Denying that is a key target of LSMs (plus of course commonly seccomp, running as non-root uids and (user) namespacing).

> Security decisions need to be made by more privileged components than the ones being checked.

Yes, although the Linux kernel is all one privilege level; implementing components in userspace we can actually e.g. have the thing parsing signatures and doing crypto actually dropping a lot of other ambient privileges.

> Another example: it's the entire reason TPMs are separate enclaves, with hardware-enforced boundaries. You don't just have a TPM userspace process that pinky swears never to leak your key, because that would not be a sensible design.

That's a huge strawman. I know the point you're trying to make, but TPMs are really quite different than what's being discussed here.

I hope you'd agree that basically what we're talking about is having one bit of the kernel wire up some state to another bit of the kernel; there's no relationship to hardware.

> So deduplication happens at the runtime level. OCI doesn't have anything like that,

Yeah, I have thought about this more than once. It would make a lot of sense for sure, but would also have ecosystem-splitting effects, though I do think that something like this would actually be doable as a standards change.

That said, it's important to point out that flatpak already supports OCI as a transport and absolutely nothing prevents one from implementing such a thing for docker/podman as a kind of opt-in today either.

OCI is an antiquated format, not fit for modern security requirements

Posted May 29, 2025 0:11 UTC (Thu) by bluca (subscriber, #118303) [Link]

> Denying that is a key target of LSMs (plus of course commonly seccomp, running as non-root uids and (user) namespacing).

Which is all nice and well, until you _need_ to have a component that is allowed to do such actions (eg: it needs to capture live dumps in order to keep a fleet maintainable), and it gets compromised

> Yes, although the Linux kernel is all one privilege level; implementing components in userspace we can actually e.g. have the thing parsing signatures and doing crypto actually dropping a lot of other ambient privileges.

Which is why virtualization-based security levels are being worked on, to split the kernel into multiple privilege levels too.

> I hope you'd agree that basically what we're talking about is having one bit of the kernel wire up some state to another bit of the kernel; there's no relationship to hardware.

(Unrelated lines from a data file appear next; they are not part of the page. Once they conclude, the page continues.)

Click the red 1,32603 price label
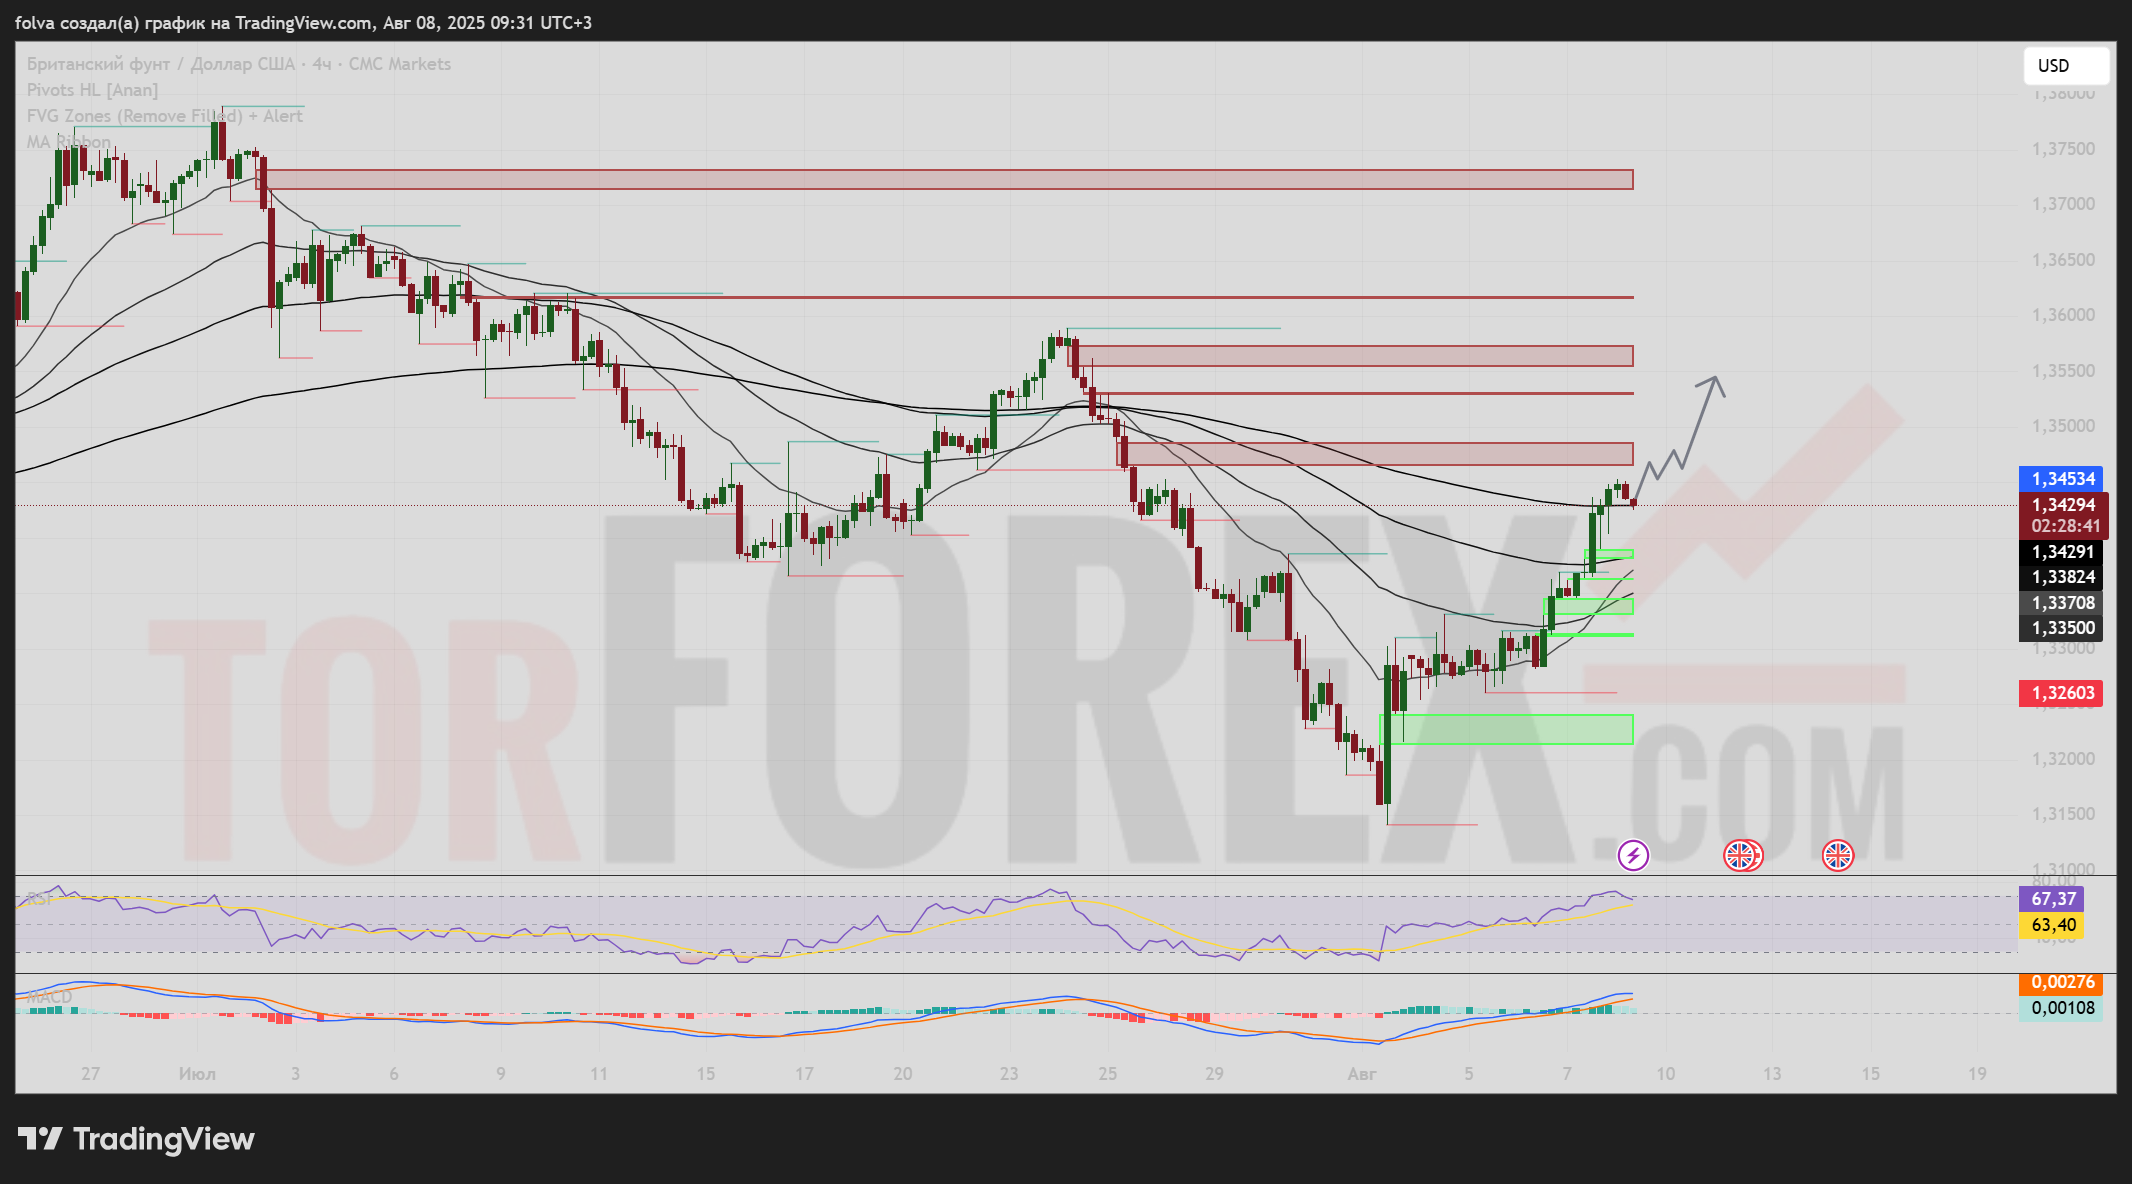Viewport: 2132px width, 1184px height. click(x=2061, y=693)
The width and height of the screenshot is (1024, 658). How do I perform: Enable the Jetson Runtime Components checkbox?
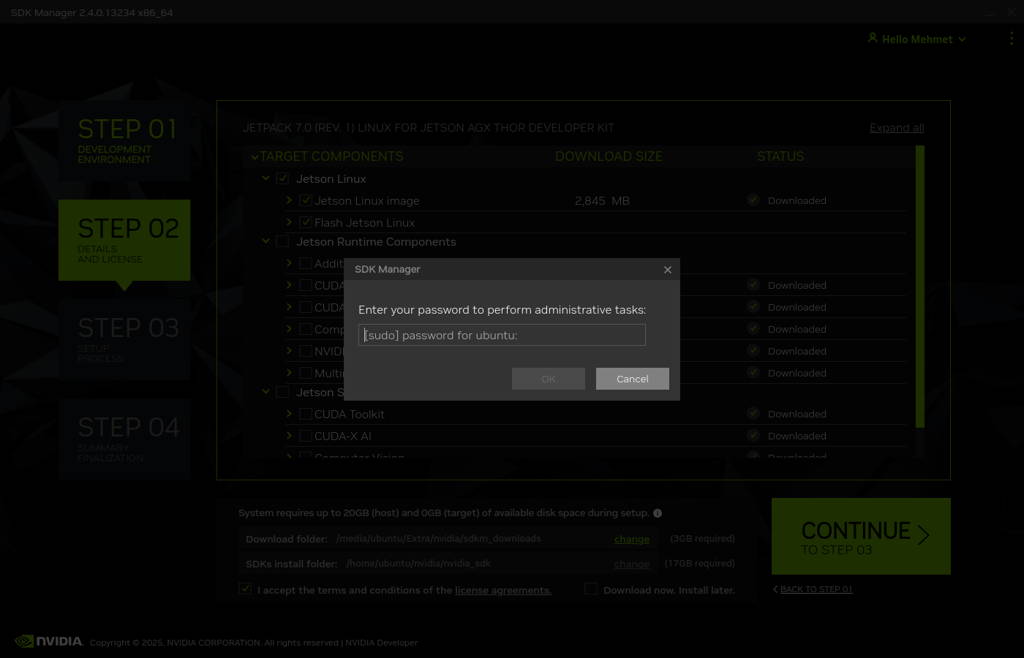(281, 242)
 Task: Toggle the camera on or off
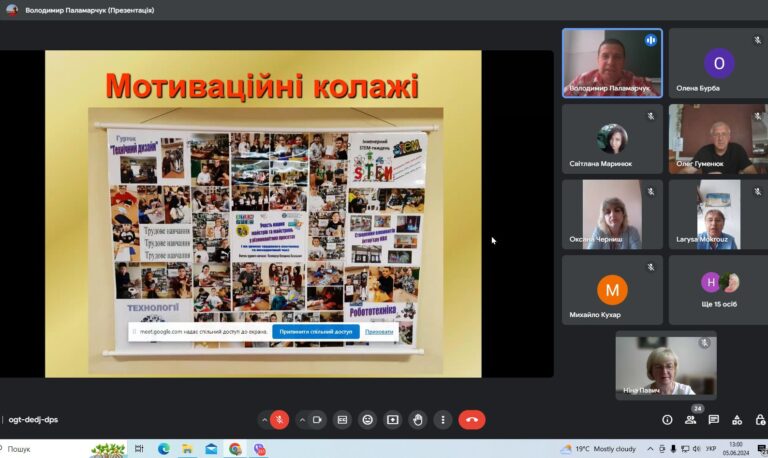click(x=317, y=420)
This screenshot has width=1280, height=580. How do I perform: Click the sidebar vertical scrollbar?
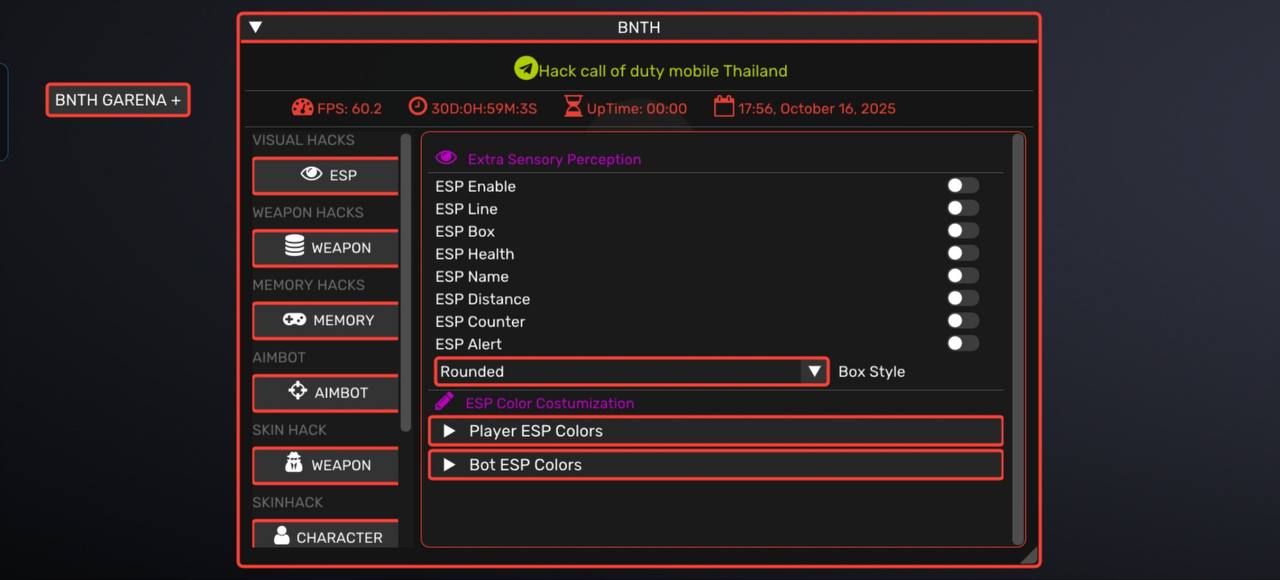pyautogui.click(x=406, y=280)
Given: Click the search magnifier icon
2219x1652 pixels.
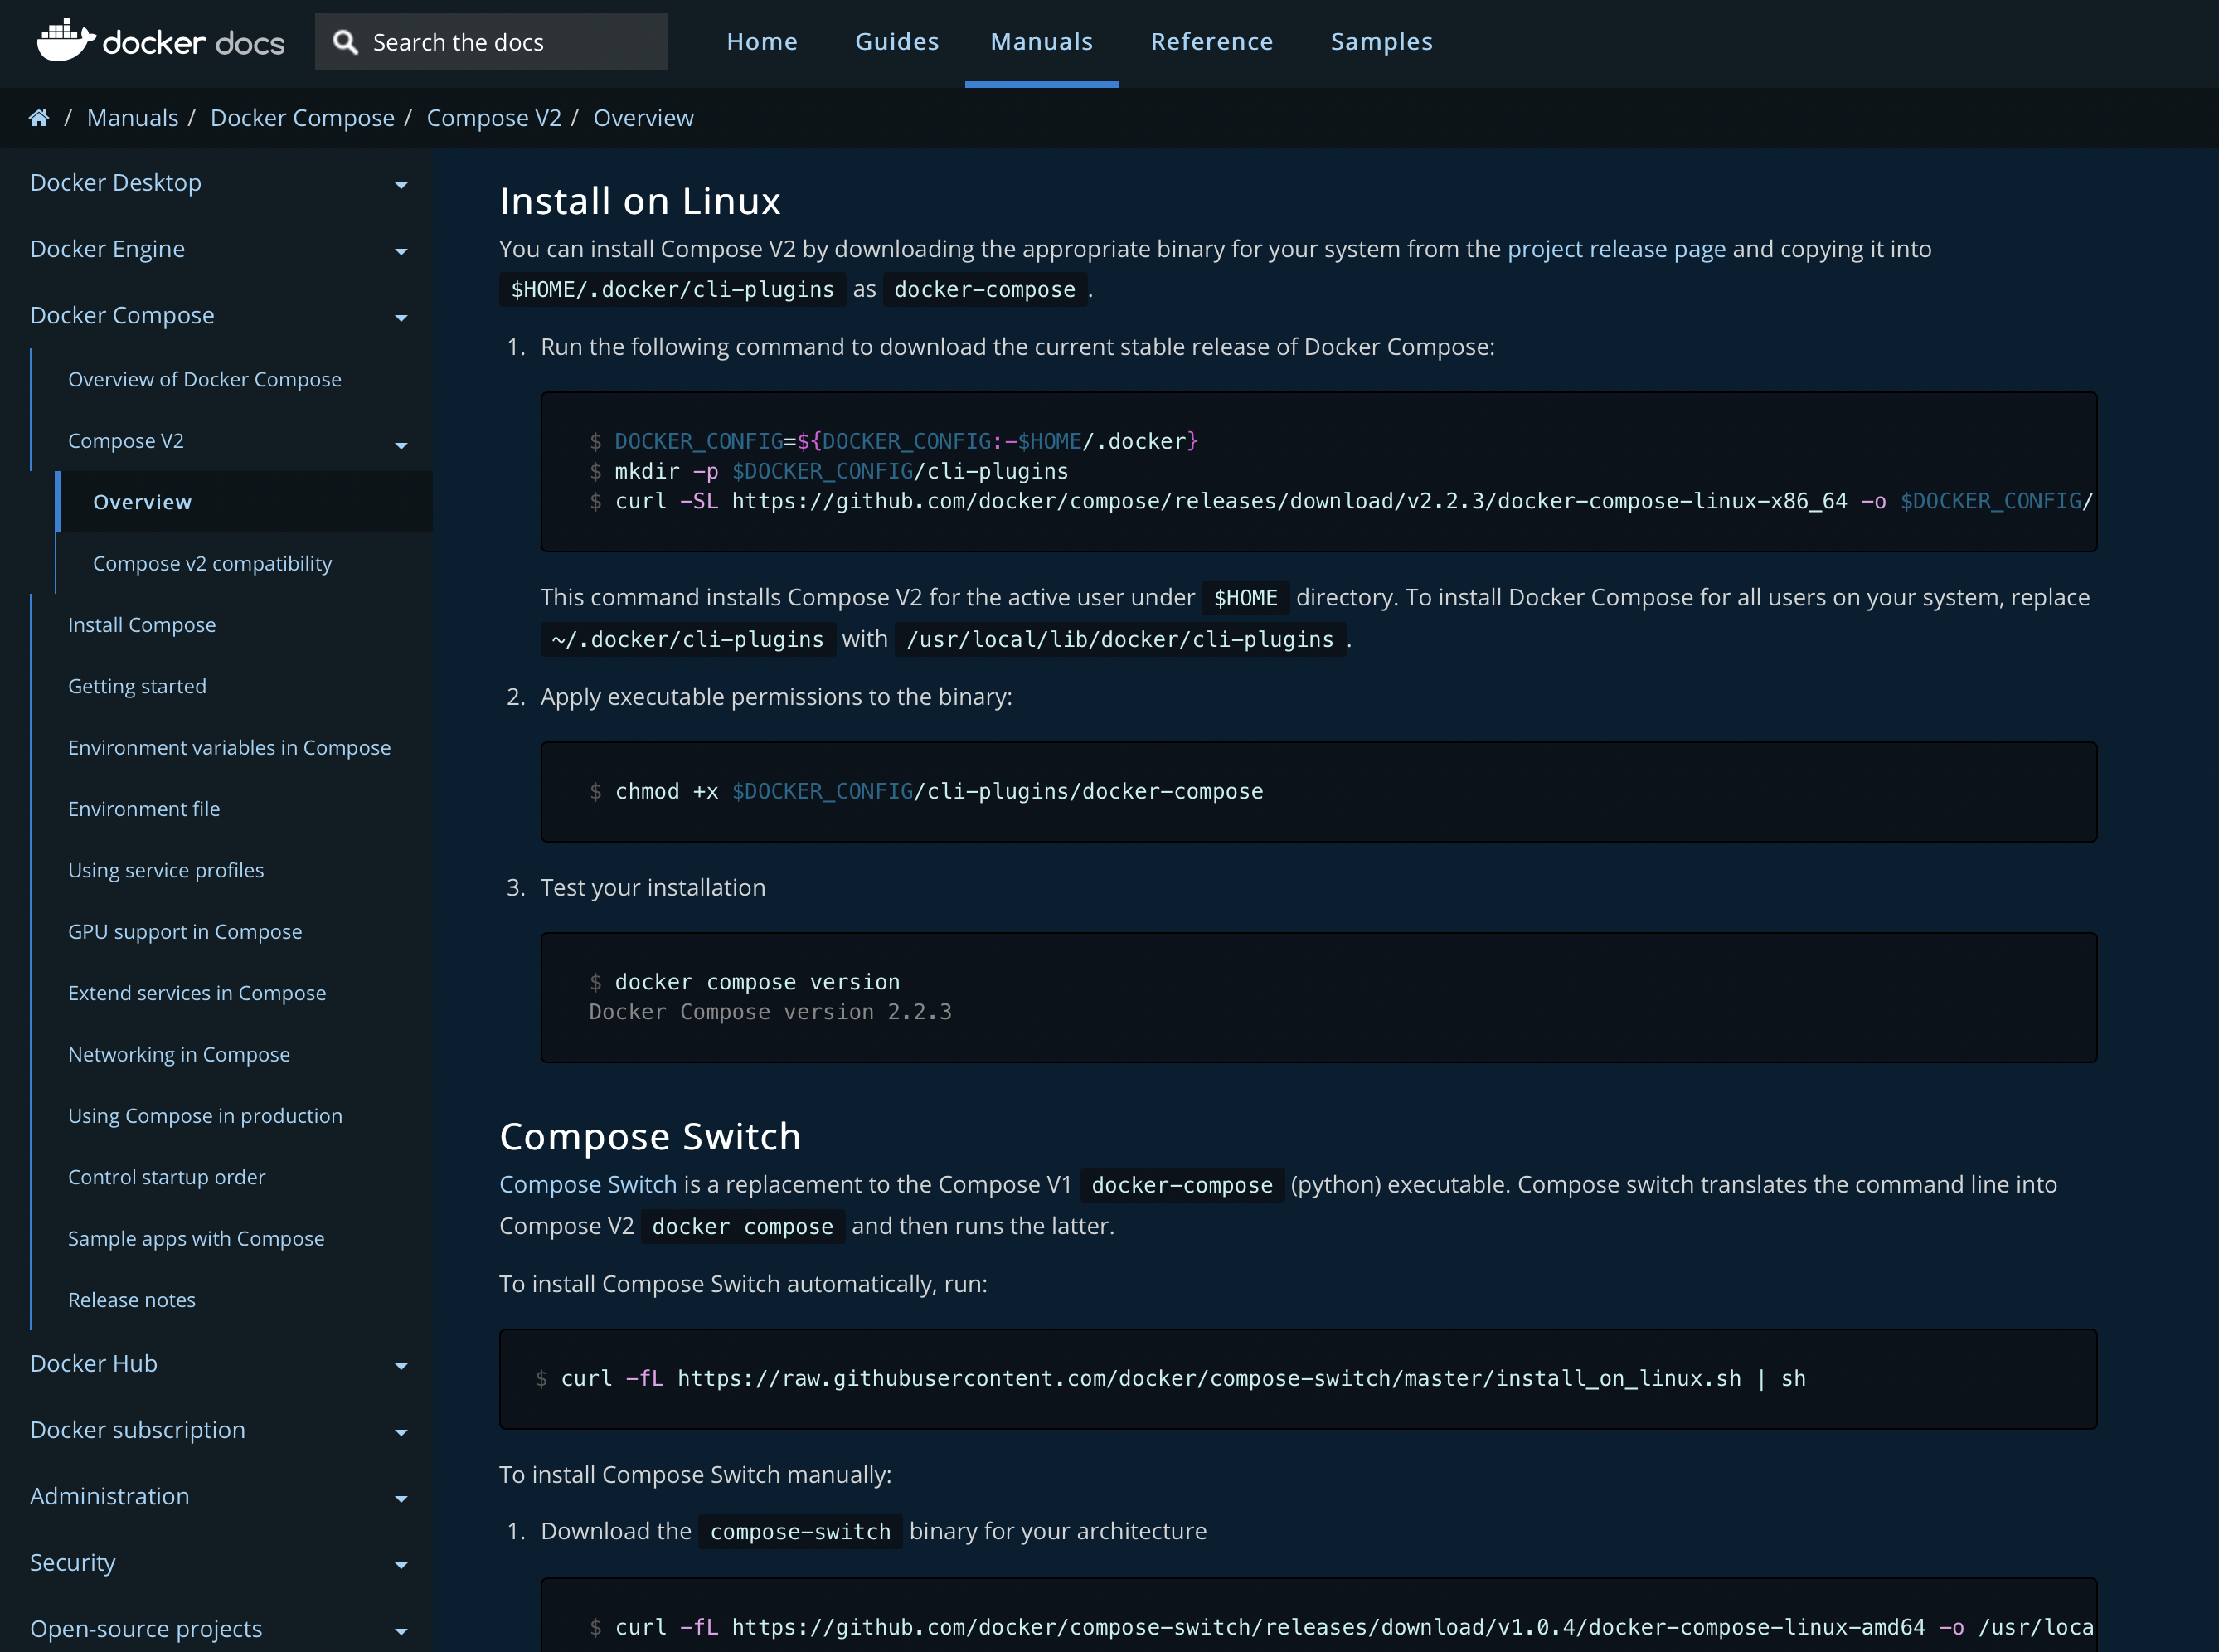Looking at the screenshot, I should [x=344, y=41].
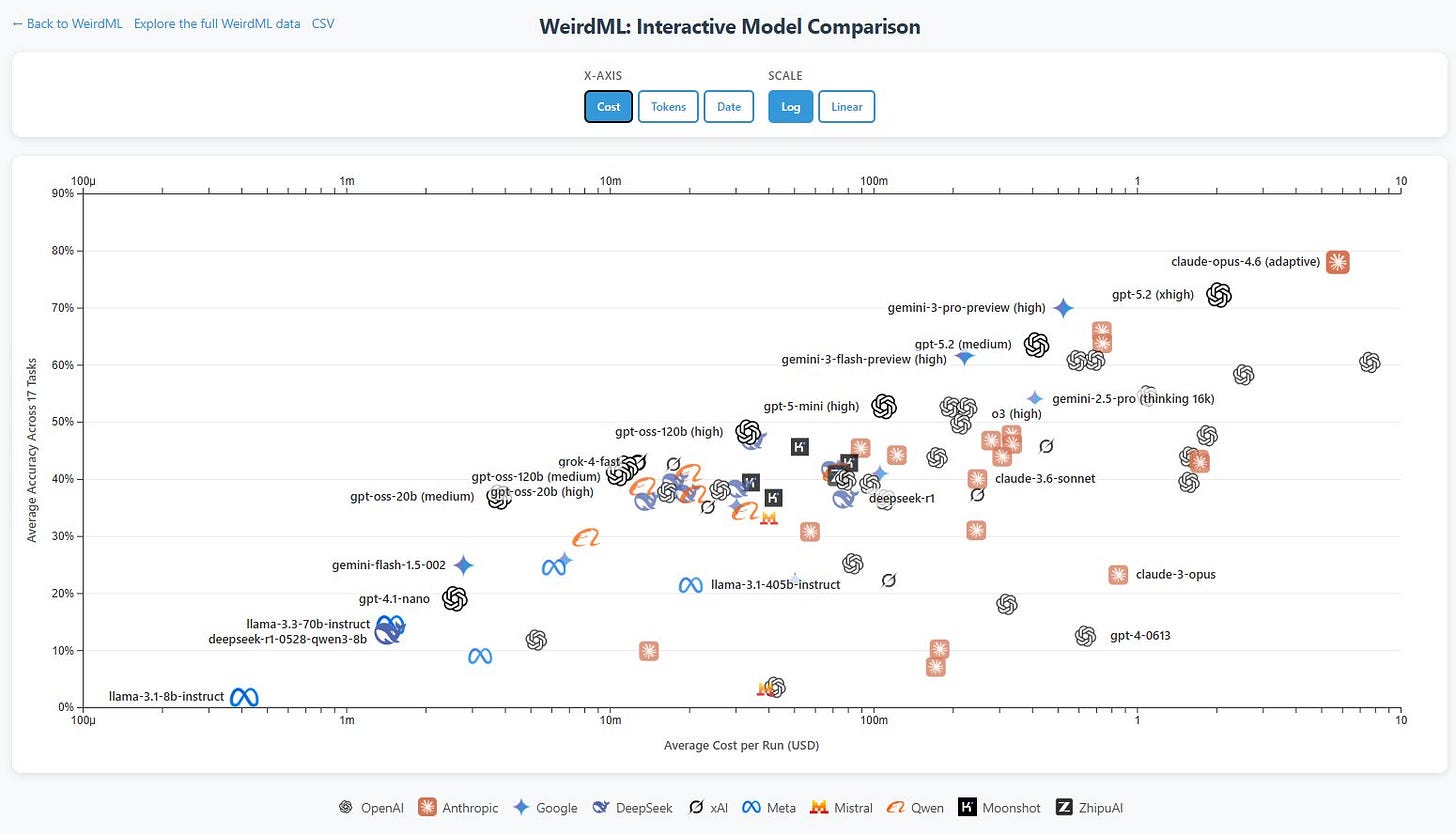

Sure, it's an example, the point was to show that it is widely accepted that having hard security boundaries is widely accepted as good and necessary, and that delegating certain tasks to userspace and hoping for the best is not acceptable anymore for certain things, e.g. one wouldn't do that with the handling of a plain-text private key for a production system. The same principle applies to other security policies, in different contexts.